I may be wearing my teacher’s hat here but from its inception Anderton’s relationship with the teenagers was ill-advised and implied trouble. His response to the views they express – and the language they used – on their first meeting during a school lesson was inadequate at best, diffident and lacking in the moral guidance you might expect from an educator – or a cleric.

O’Hagan intends this of course. Anderton’s confused and ineffective response in this early encounter is emblematic of his attitude to his ministry and to the crisis that later engulfs him. He seems lost and insecure, but wilfully – and frustratingly – so. As a portrait of a man unable to prevent, indeed intent on, his own ignominy Be Near Me is exemplary.

This review could finish here were it not for the caveat expressed in its first sentence. Potential readers of the novel unwilling to have their reactions possibly prejudiced should also stop here.


As O’Hagan has reservations about the treatment of Roman Catholicism’s adherents in Scotland – which admittedly not all of his co-denominationalists necessarily share – I hesitate to write this; but I found his subject matter troubling. Or, rather, the way in which it was approached.

He has Anderton remember his school at Ampleforth and mention tales of abuse by the Brothers but say he neither witnessed nor suffered any himself. Is there a hint of disingenuousness here; is this too dismissive of the issue?

Later Anderton reveals himself as guilty of what is essentially a sexual assault (even if a minor one) on Mark. That his “victim” is nearly of the age of consent and that the act was not followed through neither excuses nor expiates it.

Yes, Be Near Me has things to say about jumping to conclusions, mob rule and vigilantism, the tabloid tendency to simplify complex matters and the failure of an adversarial justice system to penetrate to the truth of things.

But it comes close to implying that such abuse didn’t happen or, if it did, was relatively inconsequential; misunderstood even.

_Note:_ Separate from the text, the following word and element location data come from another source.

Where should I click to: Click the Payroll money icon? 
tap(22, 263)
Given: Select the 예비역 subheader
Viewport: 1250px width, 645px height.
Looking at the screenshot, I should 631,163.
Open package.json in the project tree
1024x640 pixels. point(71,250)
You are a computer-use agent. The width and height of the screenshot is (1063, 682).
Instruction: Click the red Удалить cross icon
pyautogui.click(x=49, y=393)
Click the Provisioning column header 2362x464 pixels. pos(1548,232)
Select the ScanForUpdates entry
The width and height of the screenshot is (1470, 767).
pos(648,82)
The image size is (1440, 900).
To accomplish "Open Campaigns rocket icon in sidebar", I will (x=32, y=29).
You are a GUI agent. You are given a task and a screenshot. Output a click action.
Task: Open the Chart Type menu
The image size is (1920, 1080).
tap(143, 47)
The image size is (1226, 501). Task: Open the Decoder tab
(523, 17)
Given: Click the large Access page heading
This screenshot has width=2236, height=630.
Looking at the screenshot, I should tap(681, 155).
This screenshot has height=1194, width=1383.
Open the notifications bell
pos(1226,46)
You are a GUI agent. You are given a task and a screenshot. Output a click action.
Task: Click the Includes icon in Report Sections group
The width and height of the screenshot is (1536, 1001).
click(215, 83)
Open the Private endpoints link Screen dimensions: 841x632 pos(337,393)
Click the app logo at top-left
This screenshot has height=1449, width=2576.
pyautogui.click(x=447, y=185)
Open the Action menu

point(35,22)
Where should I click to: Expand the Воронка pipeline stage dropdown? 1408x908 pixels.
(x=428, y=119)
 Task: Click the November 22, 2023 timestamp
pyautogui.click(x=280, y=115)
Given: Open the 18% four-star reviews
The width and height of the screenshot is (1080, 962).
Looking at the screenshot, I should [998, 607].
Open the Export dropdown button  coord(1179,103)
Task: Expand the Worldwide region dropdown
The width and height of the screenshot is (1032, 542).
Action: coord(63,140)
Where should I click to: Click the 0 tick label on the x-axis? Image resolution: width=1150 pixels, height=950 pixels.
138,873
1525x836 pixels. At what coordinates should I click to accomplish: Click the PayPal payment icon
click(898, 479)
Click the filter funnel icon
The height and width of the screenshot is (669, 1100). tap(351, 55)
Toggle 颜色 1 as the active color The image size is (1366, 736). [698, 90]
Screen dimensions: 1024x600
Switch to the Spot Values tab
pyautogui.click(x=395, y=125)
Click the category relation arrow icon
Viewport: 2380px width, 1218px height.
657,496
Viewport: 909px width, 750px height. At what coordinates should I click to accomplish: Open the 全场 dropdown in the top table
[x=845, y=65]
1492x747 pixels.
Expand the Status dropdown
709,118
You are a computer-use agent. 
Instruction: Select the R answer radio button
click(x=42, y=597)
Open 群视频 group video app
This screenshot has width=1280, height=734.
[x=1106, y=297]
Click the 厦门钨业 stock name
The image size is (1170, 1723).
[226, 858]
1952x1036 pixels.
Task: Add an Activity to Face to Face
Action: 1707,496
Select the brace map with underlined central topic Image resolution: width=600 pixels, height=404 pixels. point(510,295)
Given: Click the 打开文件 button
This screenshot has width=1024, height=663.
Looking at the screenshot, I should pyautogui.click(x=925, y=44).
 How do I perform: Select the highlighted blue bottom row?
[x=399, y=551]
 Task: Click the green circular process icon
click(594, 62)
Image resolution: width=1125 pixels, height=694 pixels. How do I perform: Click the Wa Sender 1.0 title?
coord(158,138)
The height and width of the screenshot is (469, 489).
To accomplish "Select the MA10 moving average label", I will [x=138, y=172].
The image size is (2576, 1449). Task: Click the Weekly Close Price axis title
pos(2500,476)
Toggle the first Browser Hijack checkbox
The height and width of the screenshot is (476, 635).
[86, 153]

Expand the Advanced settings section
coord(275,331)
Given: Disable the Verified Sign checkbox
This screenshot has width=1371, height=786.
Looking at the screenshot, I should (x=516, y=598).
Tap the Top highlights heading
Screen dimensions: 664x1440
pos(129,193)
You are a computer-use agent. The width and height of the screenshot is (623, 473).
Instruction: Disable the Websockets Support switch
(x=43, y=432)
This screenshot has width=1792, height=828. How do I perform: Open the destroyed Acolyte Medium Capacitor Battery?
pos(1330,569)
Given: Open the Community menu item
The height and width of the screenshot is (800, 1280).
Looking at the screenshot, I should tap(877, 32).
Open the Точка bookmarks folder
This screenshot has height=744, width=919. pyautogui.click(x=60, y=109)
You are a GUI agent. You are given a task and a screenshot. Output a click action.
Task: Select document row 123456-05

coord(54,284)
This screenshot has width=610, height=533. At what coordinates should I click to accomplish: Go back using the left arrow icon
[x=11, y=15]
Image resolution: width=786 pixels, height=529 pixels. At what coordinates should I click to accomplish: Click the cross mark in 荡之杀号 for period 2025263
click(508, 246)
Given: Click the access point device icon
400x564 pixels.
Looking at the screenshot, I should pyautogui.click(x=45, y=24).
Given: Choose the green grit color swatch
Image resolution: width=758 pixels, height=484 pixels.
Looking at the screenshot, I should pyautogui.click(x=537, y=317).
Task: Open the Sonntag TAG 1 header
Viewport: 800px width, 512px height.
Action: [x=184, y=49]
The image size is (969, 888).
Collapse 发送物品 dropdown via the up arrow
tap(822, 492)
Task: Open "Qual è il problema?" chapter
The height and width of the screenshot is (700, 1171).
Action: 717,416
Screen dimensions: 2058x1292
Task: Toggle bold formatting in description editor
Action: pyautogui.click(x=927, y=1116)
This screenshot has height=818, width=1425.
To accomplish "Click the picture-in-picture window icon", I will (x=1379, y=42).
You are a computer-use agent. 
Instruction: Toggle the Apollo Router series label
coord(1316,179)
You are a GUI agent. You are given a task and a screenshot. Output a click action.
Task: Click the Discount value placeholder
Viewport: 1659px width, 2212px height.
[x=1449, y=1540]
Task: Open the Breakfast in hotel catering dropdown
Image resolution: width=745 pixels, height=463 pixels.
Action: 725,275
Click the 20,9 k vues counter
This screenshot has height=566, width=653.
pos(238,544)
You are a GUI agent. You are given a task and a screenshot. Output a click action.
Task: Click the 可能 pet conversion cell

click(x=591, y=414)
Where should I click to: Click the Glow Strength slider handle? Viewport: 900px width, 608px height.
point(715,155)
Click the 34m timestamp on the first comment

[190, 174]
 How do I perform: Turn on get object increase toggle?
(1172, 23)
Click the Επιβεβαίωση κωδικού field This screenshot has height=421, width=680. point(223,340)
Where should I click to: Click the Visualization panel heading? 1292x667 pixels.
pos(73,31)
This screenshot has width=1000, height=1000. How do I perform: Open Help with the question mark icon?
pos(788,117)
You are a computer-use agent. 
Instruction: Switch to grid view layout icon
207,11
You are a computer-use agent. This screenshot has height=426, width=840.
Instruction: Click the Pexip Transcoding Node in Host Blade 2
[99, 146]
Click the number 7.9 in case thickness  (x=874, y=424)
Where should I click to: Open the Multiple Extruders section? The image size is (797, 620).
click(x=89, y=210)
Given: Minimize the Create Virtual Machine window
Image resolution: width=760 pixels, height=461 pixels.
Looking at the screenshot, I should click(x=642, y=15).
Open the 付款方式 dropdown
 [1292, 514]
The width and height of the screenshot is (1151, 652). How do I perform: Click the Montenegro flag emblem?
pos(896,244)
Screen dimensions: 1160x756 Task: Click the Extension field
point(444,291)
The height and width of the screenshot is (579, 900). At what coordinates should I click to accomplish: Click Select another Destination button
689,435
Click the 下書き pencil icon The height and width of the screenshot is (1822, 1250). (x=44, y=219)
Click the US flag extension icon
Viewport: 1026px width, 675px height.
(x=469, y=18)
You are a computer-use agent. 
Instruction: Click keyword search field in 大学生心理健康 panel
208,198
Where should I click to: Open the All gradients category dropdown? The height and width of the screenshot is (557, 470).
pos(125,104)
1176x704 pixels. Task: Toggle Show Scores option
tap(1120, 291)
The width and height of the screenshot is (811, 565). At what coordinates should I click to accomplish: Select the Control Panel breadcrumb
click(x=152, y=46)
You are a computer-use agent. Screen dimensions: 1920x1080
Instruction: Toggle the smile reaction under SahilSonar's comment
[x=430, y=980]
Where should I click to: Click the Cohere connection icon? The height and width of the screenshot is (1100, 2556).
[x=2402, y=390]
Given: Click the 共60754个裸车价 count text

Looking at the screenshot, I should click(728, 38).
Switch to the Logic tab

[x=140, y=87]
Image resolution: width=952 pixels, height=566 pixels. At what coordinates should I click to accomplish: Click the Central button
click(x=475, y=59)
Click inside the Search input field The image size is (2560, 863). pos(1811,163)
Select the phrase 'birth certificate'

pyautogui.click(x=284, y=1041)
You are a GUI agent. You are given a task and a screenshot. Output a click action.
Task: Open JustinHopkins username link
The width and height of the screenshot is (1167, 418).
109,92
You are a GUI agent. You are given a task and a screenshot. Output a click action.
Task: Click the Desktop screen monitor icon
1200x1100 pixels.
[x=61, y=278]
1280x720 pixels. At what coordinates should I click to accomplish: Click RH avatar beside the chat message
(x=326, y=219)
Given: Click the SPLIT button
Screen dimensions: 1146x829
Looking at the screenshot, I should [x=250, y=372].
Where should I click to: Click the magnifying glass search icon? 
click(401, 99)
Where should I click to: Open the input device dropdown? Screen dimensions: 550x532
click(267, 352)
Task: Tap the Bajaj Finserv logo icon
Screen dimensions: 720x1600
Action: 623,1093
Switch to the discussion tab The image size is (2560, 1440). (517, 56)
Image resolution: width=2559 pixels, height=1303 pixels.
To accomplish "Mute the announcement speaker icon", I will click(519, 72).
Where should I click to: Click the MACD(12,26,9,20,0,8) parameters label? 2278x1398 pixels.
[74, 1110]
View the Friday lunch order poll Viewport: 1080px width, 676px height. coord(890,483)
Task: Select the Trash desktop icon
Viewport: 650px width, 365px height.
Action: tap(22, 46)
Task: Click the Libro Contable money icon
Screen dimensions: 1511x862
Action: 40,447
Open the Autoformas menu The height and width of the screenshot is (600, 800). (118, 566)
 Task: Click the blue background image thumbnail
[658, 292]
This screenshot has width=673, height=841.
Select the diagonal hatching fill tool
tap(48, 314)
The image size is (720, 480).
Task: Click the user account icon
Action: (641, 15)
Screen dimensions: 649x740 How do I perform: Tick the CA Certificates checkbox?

I am not saying that one ought not to write about paedophiles, nor that they may not be considered sympathetically in fiction, only that, if they are, it should be with due care and attention to their victims and to its seriousness; and in this I think O’Hagan fails, which is an extremely severe defect. In his choice of narrator and in the age of that character’s “victim” O’Hagan seems to be skating round the issue rather than confronting it. Minimising it, if you will. And is that not reprehensible?

Notwithstanding this objection, however, whatever else Be Near Me does as a novel, it made me reflect on these matters. And, in the end, to promote such reflections is one of serious fiction’s functions.